We're getting close to Opening Day and that means it is time to focus in on nine of the stories worth following this Rangers season. We'll run them down one a day between now and April 6th, with Neftali Feliz up for discussion in the fourth inning.
On the list of problems to face in life, having a talented pitcher that you think is capable of both starting games and closing them ranks somewhere around lacking enough storage space for your collection of Picassos.
It's still a problem, though, and the Rangers are facing it with Neftali Feliz right now. After last year's wishy-washy approach to having Feliz prepare as both a starter and a reliever, the Rangers have totally committed themselves to using Feliz as a starter. It has not gone smoothly.
Feliz's shoulder tightness has caused the team to limit his innings, which naturally slows the transition from throwing one inning to throwing six or more in a start. It has also limited his chances to experiment with pitches other than his fastball, something he's going to need to get through an order multiple times in the same game. Throw in command issues and it has not been a spring to remember for Feliz.
All of these things can come with time, but the question as we approach the regular season is whether or not the Rangers will give him enough rope to make it happen. That's been a problem with some other shifts from the bullpen to the rotation, most notably Joba Chamberlain's shift in roles with the Yankees a few years back.

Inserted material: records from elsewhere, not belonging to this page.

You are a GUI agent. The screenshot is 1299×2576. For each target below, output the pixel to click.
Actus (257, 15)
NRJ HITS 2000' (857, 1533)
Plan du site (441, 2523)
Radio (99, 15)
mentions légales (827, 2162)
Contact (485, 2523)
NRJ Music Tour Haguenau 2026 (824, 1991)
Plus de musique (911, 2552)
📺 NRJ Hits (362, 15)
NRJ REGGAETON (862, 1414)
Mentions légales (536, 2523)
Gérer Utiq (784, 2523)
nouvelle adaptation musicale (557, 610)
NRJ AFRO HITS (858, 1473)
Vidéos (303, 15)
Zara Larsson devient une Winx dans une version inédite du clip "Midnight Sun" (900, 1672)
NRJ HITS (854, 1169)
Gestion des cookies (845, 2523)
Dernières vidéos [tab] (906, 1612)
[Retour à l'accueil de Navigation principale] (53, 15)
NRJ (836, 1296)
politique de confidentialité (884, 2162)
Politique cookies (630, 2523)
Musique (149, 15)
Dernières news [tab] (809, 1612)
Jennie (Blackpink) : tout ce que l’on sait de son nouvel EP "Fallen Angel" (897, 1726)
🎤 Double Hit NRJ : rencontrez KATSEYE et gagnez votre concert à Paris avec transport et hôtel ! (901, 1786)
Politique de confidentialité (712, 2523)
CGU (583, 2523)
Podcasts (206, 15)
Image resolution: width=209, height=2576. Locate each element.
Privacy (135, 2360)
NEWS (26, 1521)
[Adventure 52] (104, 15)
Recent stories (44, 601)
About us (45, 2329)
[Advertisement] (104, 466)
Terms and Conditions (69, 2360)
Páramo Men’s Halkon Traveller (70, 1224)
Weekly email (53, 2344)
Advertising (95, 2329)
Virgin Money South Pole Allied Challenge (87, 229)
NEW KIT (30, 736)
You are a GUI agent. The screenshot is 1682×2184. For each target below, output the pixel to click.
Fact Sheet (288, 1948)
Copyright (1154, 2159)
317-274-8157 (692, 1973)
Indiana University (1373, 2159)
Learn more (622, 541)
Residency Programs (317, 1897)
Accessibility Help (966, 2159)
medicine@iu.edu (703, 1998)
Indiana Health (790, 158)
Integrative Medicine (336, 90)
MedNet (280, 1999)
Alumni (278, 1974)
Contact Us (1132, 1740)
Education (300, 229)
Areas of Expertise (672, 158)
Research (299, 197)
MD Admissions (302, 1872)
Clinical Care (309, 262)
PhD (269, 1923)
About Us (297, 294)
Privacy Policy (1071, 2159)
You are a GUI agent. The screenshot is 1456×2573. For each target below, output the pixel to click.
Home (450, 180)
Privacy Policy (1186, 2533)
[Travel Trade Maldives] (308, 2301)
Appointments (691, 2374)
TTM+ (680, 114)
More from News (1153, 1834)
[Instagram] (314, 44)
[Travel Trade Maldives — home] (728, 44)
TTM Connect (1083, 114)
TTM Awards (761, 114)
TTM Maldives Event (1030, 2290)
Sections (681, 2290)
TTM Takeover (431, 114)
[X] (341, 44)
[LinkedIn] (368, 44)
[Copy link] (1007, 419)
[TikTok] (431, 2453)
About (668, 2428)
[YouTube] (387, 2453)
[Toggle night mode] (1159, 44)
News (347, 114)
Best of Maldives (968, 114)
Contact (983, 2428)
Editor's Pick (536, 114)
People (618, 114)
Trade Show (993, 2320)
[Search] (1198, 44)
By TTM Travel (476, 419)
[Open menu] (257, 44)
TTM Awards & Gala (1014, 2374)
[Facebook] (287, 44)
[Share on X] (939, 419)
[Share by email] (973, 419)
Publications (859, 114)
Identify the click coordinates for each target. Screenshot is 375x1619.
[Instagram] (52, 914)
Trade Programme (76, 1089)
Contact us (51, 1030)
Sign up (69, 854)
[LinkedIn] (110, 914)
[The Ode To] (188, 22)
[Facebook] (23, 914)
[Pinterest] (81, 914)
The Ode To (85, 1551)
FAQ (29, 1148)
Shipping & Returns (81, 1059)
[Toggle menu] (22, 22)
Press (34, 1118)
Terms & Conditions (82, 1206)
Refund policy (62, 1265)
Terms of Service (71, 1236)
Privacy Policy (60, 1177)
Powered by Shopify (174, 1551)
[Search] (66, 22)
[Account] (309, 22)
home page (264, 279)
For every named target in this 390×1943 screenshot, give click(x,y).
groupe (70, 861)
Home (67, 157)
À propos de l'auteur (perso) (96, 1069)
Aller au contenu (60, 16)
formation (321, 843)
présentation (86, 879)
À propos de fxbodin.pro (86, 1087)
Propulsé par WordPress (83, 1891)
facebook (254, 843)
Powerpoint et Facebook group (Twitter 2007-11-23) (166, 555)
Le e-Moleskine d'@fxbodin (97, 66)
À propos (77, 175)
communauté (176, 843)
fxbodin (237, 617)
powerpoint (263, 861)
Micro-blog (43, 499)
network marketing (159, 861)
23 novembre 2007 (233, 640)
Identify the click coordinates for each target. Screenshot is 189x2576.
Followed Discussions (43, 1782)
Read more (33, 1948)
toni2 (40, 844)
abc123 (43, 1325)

The biggest stumbling block is the innings cap the team will put on Feliz. It isn't something you can start worrying about come July because the idea is to build up Feliz's arm over the course of the entire season. Throwing caution to the wind in April and May will make it much harder to figure out what to do with Feliz in the second half and, the Rangers hope, the playoffs without putting undue stress on his arm.
At the same time, you can't treat him with total kid gloves because part of learning to start is learning how to work out of jams and make your way deep into games. It's a pretty big balancing act and, frankly, those kinds of things have never really seemed to be Ron Washington's strong suit as a manager.
There's another potential trouble spot. What will the Rangers do if June 15 rolls around with Joe Nathan struggling to close games and Feliz still feeling his way around in the rotation without great success?
Making this switch work is going to mean taking some lumps and, perhaps, losing some games while you work toward a bigger victory. That's hard to do on a team with championship aspirations and a race for playoff spots that figures to go all the way down to the wire. There's going to be temptation to pull a switch and move Feliz back to a role that you know he can do well.
It's something the Rangers have to resist. Switching horses in midstream will only lead to more confusion. If the season ends and the team feels that Feliz is only suited to closing, so be it, but you need to give it a real chance before making any kind of decision to send things in the other direction.
That takes a strong stomach and an ability to feel a little pain. We'll find out if the Rangers have them soon enough.